Bosco es un arquitecto mexicano de gran éxito
en su país. Es también hijo, hermano, esposo y padre de nueve hijos. Una
familia tan grande como unida, a la que no vio durante los 257 días —con todos
sus minutos y todos sus segundos— que permaneció secuestrado. Pero en la que no
dejó de pensar uno solo de aquellos instantes de encierro. Gracias a esa fuerza
moral que le dio su familia, a su propia fuerza interior y a su profunda fe,
Bosco sobrevivió a su secuestro. Y aprendió, a lo largo de aquellos eternos,
terribles 257 días, lo que de verdad importa; en esta vida y en la otra. Una
historia de supervivencia extrema de la que Bosco sacó una lección positiva, y que forma parte de los Congresos de Valores de la Fundación Lo Que De Verdad Importa desde su primera edición.
Un agujero de un metro de ancho por tres de largo
En 1990 Bosco Gutiérrez Cortina tenía 33 años y en México
aún no había comenzado la epidemia de secuestros que invadió el país unos años
después. En realidad, Bosco sólo había conocido dos casos. Él fue el tercero.
Ese miércoles, 29 de agosto, empezó el día acudiendo a misa muy temprano, a las
ocho de la mañana. A la salida se dirigió hacia su coche, sin prisa; antes de
que le diera tiempo a abrir la puerta, unos fuertes brazos lo sujetaron por
detrás y la culata de un arma le golpeó con violencia en la boca; su siguiente
recuerdo es el interior de una camioneta, el sonido de una sirena de policía (los
secuestradores se hacían pasar por judiciales) y el traqueteo del vehículo
recorriendo las calles de Ciudad de México a toda velocidad. No veía nada, le habían cegado los ojos con
unas gafas de esquiar pintadas de negro.
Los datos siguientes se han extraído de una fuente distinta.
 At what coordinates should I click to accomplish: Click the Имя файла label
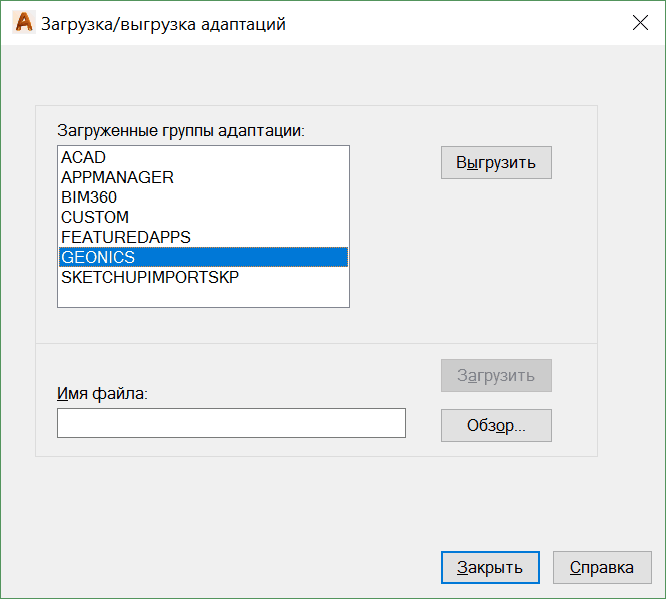point(102,394)
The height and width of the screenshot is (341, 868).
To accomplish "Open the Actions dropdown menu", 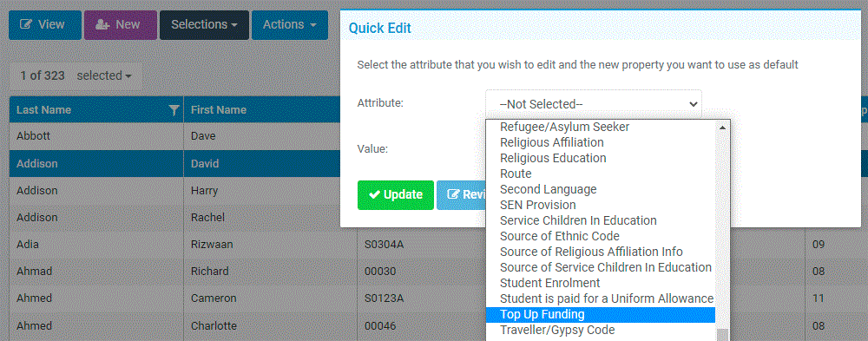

También le cortaron la ropa con un
cuchillo y lo dejaron desnudo, tirado en el suelo de la camioneta. Su mente
se debatía en un torbellino de miedo e incertidumbre, en completo shock: no era
capaz de llorar, ni siquiera de rezar. Solo piensa que lo van a matar.
Desnudo y esposado pasa al maletero de otro coche y, tras
varias dolorosas horas de camino, le tumban en un catre. Tratan de quitarle el
anillo, pero se resiste. Es lo único suyo que le dejan; la ropa, las medallas,
el reloj, todo se lo han quitado ya. También las gafas tintadas. Sus
secuestradores le fuerzan a abrir los ojos: todos van vestidos de blanco y
ocultan sus rostros tras capuchas blancas. También ve el agujero en el que permanecerá encerrado no sabe cuánto tiempo: un
metro de ancho por tres de largo y uno noventa de alto; tres paredes
recubiertas por un friso de plástico blanco; la cuarta pared es una puerta de
madera, dividida en dos mitades, la de arriba con una ventana. El suelo, de
linóleo. Una bombilla en el techo, que los secuestradores encienden y apagan a
su antojo. Una cámara, que vigilará y grabará cada minuto de su tortura. Y una
música insistente, machacona, a todo volumen, que suena una hora tras otra. Sin
descanso.
¡Soy un mierda!
“Yo tiendo a ser positivo. Pienso, esto lo resuelven mis
hermanos en 15 días”. Sabe que los otros dos secuestros duraron apenas 20 días.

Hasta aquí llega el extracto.